The above video shows some always-on applications including object detection; handwriting recognition; shelf detection; person detection; and dual-core processing demo. These have been implemented using MediaTek's NeuroPilot-Micro framework and deployed on the MT3620, a high performance, tri-core AIoT microcontroller.
While Flash memory is normally used in microcontrollers, one of its limitations is that the access speed is generally slow. Response times for detection can often take several seconds if the machine learning models directly run using Flash memory. With NeuroPilot-Micro optimizations deployed on the MT3620, we can avoid this problem. As shown in the video above, response times show great improvement, decreasing the response time from several seconds to approximately 1 second.
TensorFlow Lite for Microcontrollers (TFLm) is the input model for NeuroPilot-Micro. If you use other AI frameworks, like TensorFlow, Caffe, ONNX, etc., they will need to be converted into the TensorFlow Lite (TFLite) model. Some useful converter tools are available as open source or third-party software. When considering the development activities on microcontrollers, though, the TFLm data model supports fewer operations than TensorFlow Lite.
The TFLm NN model training and inference flow is depicted in the above Figure.

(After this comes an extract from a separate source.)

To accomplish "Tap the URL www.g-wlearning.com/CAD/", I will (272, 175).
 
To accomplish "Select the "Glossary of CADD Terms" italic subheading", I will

The figure above illustrates the working flow of NeuroPilot-Micro. The box labeled "Edge" is the NeuroPilot inference framework, and the box labeled "Tiny" is the NeuroPilot-Micro inference framework, where NeuroPilot-Micro framework leverages some functionality from the NeuroPilot SDK.
The components in the orange colored boxes are the major functions provided by NeuroPilot-Micro framework.
- NeuroPilot ML Kit (Quantization, Pruning)
For model optimization, the TensorFlow model can be quantized into a fixed-point format or the model size can be reduced before deployment with pruning tools. The NeuroPilot ML Kit tool includes the Model Converter, Quantization Tool and the Network Reduction Tool.
The micro-runtime offers memory and low power optimization mechanisms to enable the trained inference to run quickly and efficiently on microcontrollers.
- Optimized library (Optimized lib)
The NeuroPilot-Micro SDK supports optimized operations by different microcontrollers. The MT3620 platform includes an ARM CMSIS NN Software Library that delivers optimized performance.